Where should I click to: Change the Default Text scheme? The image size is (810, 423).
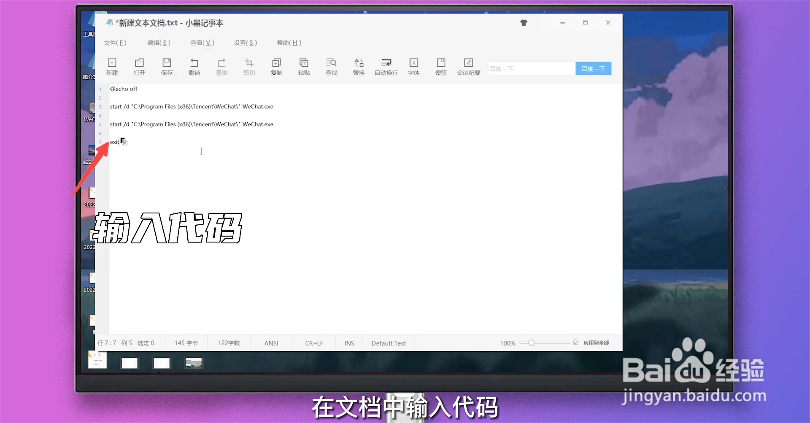tap(388, 343)
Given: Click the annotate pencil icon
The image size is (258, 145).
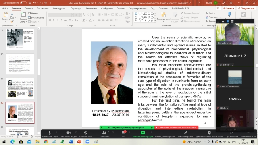Looking at the screenshot, I should [185, 133].
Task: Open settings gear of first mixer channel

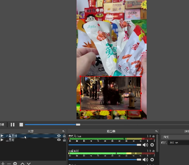Action: pyautogui.click(x=152, y=145)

---

**WHAT THE EXERCISE ASKS:** Rewrite the lines above, substituting "screenshot size" for "image size" and keeping everything else the same. Omit the pictures.

**EXERCISE RESPONSE:**
Where should I click to: Change the Default Text scheme? The screenshot size is (810, 423).
tap(388, 343)
Given: Click the annotate pencil icon
The screenshot size is (258, 145).
Looking at the screenshot, I should [185, 133].
Task: Open settings gear of first mixer channel

Action: pyautogui.click(x=152, y=145)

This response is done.